Problems and tasks:
A. From the passage on custom robot chips, write out the text between "The classic example" and "chip fabrication techniques.", inclusive.
B. For each statement about the passage on custom robot chips, answer yes or no according to whether it agrees with the passage, and quote the words that decide it. (i) Custom-built chips for a specific purpose are a new development. (ii) A GPU handles operations such as display rendering and video playback. (iii) In this method, hardware acceleration replaces software algorithms.

** Opening Document passage block **

Custom-built chips tailored to a very specific purpose are not new – if you’re using a modern iPhone, you have one in that device right now. But they have become more popular as companies and technologists look to do more local computing on devices with more conservative power and computing constraints, rather than round-tripping data to large data centers via network connections.

In this case, the method involves creating hyper-specific chips that are designed based on a robot’s physical layout and and its intended use. By taking into account the requirements a robot has in terms of its perception of its surroundings, its mapping and understanding of its position within those surroundings, and its motion planning resulting from said mapping and its required actions, researchers can design processing chips that greatly increase the efficiency of that last stage by supplementing software algorithms with hardware acceleration.

The classic example of hardware acceleration that most people encounter on a regular basis is a graphics processing unit, or GPU. A GPU is essentially a processor designed specifically for the task of handling graphical computing operations – like display rendering and video playback. GPUs are popular because almost all modern computers run into graphics-intensive applications, but custom chips for a range of different functions have become much more popular lately thanks to the advent of more customizable and efficient small-run chip fabrication techniques.

** Closing Document passage block **
** Opening Dataset extract block **

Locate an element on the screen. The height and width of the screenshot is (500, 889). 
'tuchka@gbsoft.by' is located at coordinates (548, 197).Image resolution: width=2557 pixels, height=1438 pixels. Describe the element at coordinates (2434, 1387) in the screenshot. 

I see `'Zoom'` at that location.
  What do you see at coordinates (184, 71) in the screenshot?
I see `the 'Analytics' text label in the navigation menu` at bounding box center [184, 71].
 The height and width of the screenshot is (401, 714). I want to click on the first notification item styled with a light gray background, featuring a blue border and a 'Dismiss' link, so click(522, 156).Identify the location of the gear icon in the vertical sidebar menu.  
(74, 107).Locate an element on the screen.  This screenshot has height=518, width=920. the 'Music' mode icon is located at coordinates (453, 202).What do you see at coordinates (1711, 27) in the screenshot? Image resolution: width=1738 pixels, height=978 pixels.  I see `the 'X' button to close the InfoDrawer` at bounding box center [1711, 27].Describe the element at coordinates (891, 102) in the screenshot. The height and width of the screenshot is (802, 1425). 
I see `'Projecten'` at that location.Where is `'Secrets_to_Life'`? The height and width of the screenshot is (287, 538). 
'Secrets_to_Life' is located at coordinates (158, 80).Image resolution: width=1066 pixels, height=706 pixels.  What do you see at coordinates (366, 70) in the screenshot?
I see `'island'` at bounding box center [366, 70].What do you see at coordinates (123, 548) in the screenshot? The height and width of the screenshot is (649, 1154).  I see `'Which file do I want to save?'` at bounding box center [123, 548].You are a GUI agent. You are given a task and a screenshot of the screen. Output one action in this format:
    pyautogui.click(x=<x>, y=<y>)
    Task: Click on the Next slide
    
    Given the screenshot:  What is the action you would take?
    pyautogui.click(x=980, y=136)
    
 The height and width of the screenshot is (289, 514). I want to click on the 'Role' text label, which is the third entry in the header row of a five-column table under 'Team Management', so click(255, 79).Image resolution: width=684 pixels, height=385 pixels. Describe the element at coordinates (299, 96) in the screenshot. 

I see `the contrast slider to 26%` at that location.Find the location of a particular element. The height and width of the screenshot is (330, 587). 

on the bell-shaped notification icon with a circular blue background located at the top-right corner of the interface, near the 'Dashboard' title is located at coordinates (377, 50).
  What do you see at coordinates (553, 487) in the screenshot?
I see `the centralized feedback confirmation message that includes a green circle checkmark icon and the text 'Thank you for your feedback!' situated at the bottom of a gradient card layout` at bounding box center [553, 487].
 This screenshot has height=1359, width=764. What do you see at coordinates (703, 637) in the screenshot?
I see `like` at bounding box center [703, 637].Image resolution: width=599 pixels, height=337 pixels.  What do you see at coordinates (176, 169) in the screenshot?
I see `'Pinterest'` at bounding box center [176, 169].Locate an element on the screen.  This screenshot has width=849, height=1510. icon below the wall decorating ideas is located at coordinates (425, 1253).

** Closing Dataset extract block **

Solutions per task:
A.
The classic example of hardware acceleration that most people encounter on a regular basis is a graphics processing unit, or GPU. A GPU is essentially a processor designed specifically for the task of handling graphical computing operations – like display rendering and video playback. GPUs are popular because almost all modern computers run into graphics-intensive applications, but custom chips for a range of different functions have become much more popular lately thanks to the advent of more customizable and efficient small-run chip fabrication techniques.

B.
(i) No: "Custom-built chips tailored to a very specific purpose are not new"
(ii) Yes: "like display rendering and video playback"
(iii) No: "supplementing software algorithms with hardware acceleration"